* About this task *
Set down exactly the entries below, beginning at their first line and ending at the line with "Click Make Unique".

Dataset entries
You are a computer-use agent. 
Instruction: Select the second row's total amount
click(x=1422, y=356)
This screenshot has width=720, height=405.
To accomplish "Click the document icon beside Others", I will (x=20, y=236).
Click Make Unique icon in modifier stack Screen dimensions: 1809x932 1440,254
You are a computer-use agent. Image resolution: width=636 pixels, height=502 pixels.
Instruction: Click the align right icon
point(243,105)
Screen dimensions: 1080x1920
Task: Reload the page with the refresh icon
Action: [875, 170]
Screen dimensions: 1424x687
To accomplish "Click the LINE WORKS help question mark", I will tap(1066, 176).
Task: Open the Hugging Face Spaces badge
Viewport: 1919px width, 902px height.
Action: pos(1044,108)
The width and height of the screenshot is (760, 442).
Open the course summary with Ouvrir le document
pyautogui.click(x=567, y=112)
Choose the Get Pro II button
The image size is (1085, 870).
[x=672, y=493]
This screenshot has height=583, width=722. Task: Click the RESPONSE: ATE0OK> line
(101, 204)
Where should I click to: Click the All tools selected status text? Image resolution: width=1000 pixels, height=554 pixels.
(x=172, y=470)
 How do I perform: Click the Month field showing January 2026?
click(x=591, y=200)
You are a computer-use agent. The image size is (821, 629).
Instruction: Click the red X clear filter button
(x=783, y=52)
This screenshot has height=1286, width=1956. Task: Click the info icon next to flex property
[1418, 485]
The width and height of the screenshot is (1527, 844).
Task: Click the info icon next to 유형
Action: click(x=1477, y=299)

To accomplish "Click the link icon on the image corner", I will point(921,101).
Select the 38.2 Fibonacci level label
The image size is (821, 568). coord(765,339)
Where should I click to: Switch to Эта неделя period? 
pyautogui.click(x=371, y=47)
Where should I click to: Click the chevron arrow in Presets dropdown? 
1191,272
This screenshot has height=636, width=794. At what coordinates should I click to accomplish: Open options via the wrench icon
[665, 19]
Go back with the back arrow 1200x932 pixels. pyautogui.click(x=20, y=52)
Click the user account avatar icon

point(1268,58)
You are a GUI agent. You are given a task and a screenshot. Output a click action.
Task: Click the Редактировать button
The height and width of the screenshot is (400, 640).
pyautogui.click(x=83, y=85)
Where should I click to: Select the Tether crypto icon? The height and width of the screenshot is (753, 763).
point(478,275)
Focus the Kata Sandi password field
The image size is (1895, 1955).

* Answer to the exercise *
You are a computer-use agent. 
Instruction: Select the second row's total amount
click(x=1422, y=356)
This screenshot has width=720, height=405.
To accomplish "Click the document icon beside Others", I will (x=20, y=236).
Click Make Unique icon in modifier stack Screen dimensions: 1809x932 1440,254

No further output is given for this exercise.